The dog is at a lovely farm-like setting with friends for a few days.

The cats are glad he's gone. Our feral feline, Mr. Garibaldi, is back on the back porch twice a day, and I'm preparing a heated, insulated bed for him in the outside basement area — even though last year he rejected the heated bed and insisted on sleeping in the unheated one.

Meanwhile, a friend reminds me that you can click a link on this page to to donate food to the Animal Rescue Site. If you click once a day, it provides the value of .6 bowls of food to rescued animals. And you'll find a link to Jacquie Lawson's card site.

Tuesday, November 24, 2009

Oh, dog

Five cats I've dealt with before -- but five cats and a dog?

A friend of ours adopted a rescued dog a few months ago, only to discover that the dog -- a sweet, not-very-bright, large spaniel, six or seven years old -- had been neglected and was both needy and untrained. Our friend hasn't had the time or resources to train the dog to signal her when it wants to go out.

I thought this was her problem, until she had to go out of town for a week and we found ourselves with the dog. And there's simply no choice but to train it.

So, every three or four hours we take the dog out for a walk. The system is working well. The dog is happy. The house has not suffered.

As for me, I just got up at 2 a.m. to take it out in the back yard, and I have mixed feelings about this schedule.

To complicate matters, the dog is arthritic. Taking it out into the enclosed back yard means getting it up the basement stairs -- and tonight it slid all the way back down, with a terrible clatter. I have thick blankets and quilts for it in a few rooms. The dog likes to paw them into heaps before flopping down on them.

I am trying to figure out how anyone with a dog has time to do anything but walk the dog, feed the dog, and clean up what the dog has drooled on.

The dog, fortunately, barely notices the cats (four indoor, one outdoor semi-feral). The cats, for their part, seem utterly incredulous that there is a dog in the house.

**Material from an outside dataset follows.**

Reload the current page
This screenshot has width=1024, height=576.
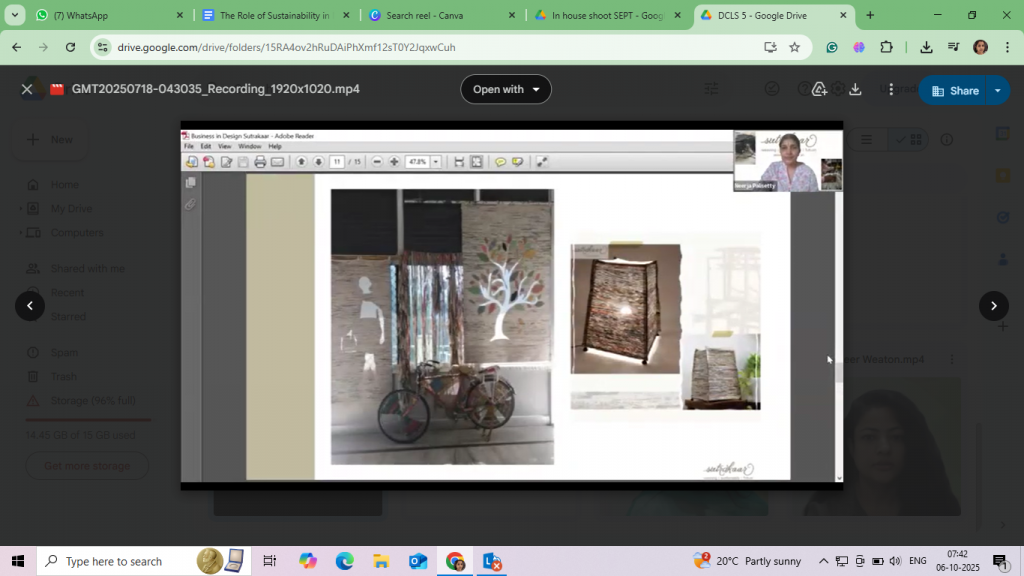pyautogui.click(x=70, y=47)
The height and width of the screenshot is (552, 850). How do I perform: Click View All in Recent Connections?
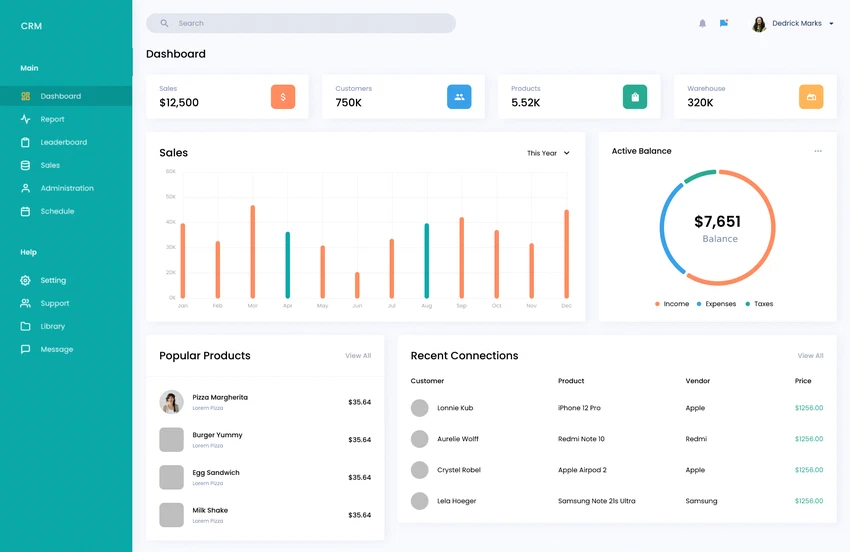pos(810,356)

I'm on the side of the cats.

Friday, November 20, 2009

A week of "suspicious activity"

Thanks to Citibank, I had to make four separate phone calls this week to insist that four routine charges on two of my credit cards were not "unusual activity." The charges were in the $20 range, and the merchants involved were major online companies. For each purchase, Citibank left two messages on my cell phone, three minutes apart. Of course, you can't hit "reply" — you have to key in a completely separate number, your ZIP code, and a special access code (that you had to write down from their message).

For the first incident, I called the number on the card itself and wended my way through the system to a live person. Why, I asked, was a renewal of my membership ($20) considered suspicious? The answer: "It's a very large company and criminals are likely to make purchases from large companies."

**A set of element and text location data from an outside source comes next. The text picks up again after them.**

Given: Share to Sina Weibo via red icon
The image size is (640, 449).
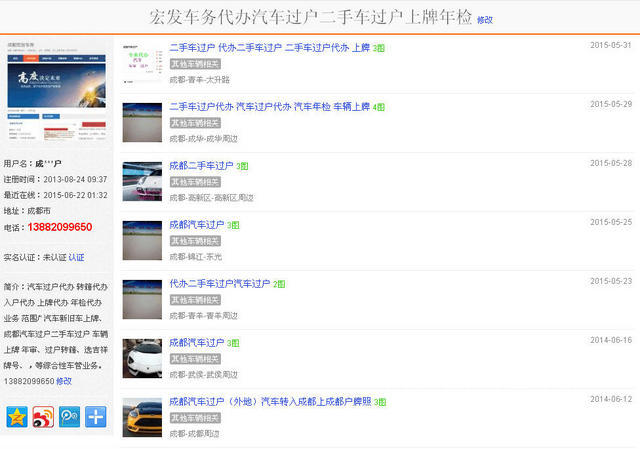Looking at the screenshot, I should tap(43, 417).
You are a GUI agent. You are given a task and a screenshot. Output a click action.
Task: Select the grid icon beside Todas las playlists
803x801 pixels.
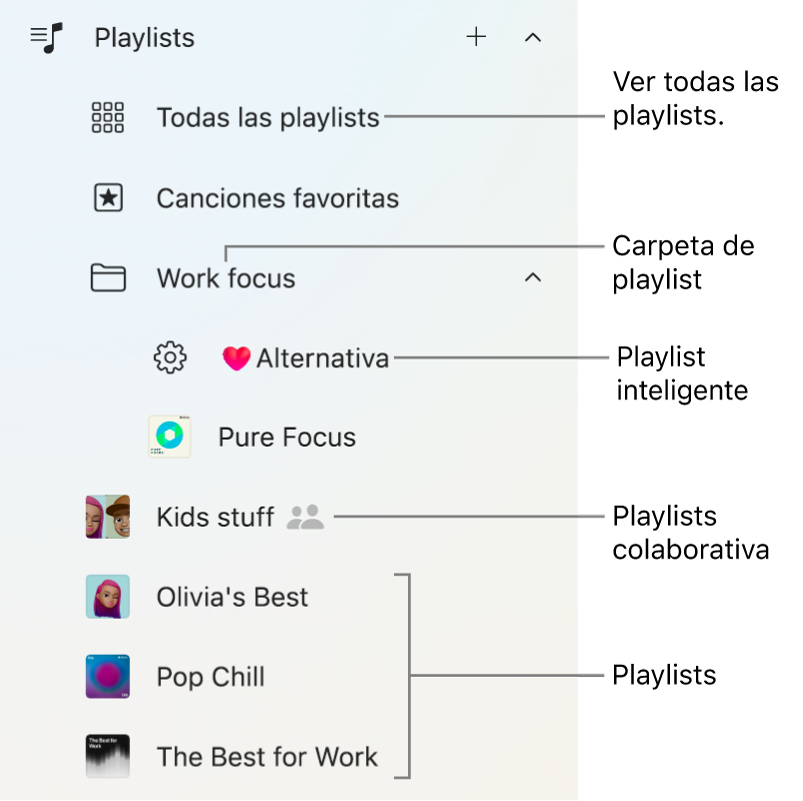107,117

So the criminal sets up a account with their purloined credit card number. Wouldn't that, er, be kind of traceable? Never mind.

At this rate, it's soon going to be faster just to drive to the mall and wander around buying things the old-fashioned way. Or perhaps I should pay for all online purchases via PayPal — as far as I know, those payments don't have to be defended.

Thursday, November 19, 2009

In which much is resolved

The job at the Big Company in California was not, as I suspected, a good match for me. But I enjoyed the four rounds of interviewing.

Meanwhile, I'm a finalist for a three-month contract with an Olympia web strategy firm. If I get it, I'd be writing a large, complex website for a state agency. I find myself highly enthusiastic about the firm's approach, and think I could learn quite a bit from working with them.

Unfortunately, commuting would be a pain. I thought "No problem! Amtrak to Olympia!" But it turns out that the 7:30 a.m. Amtrak from Seattle doesn't actually go to stops in Lacey, where the only option for getting to Olympia (a mere 5 miles) is a meandering local bus route that takes 50 minutes!

I find this mind boggling. Surely there must be hundreds of Seattle-to-Olympia commuters who would switch from car to the train—if only someone ran a morning shuttle from the Lacey station to the state capitol.

Tuesday, November 03, 2009

What happened?

One of the reasons I write about conventions and conferences while they're going on is because I know by now that I won't get around to writing about them when I get home.

Instead, I'll grapple with piles of laundry, try to catch up on sleep and exercise, and deal with the emails, messages, and work missed while traveling.

Tonight, instead of reflecting back on the World Fantasy Convention in San Jose, I'm dismantling the refrigerator, washing all the shelves, and throwing out lots of jars of jams, jellies, chutneys, relishes and olives whose origins are lost in the mists of time. Anyone who really wants to hear about the convention should come on over. And bring rubber gloves and baking soda.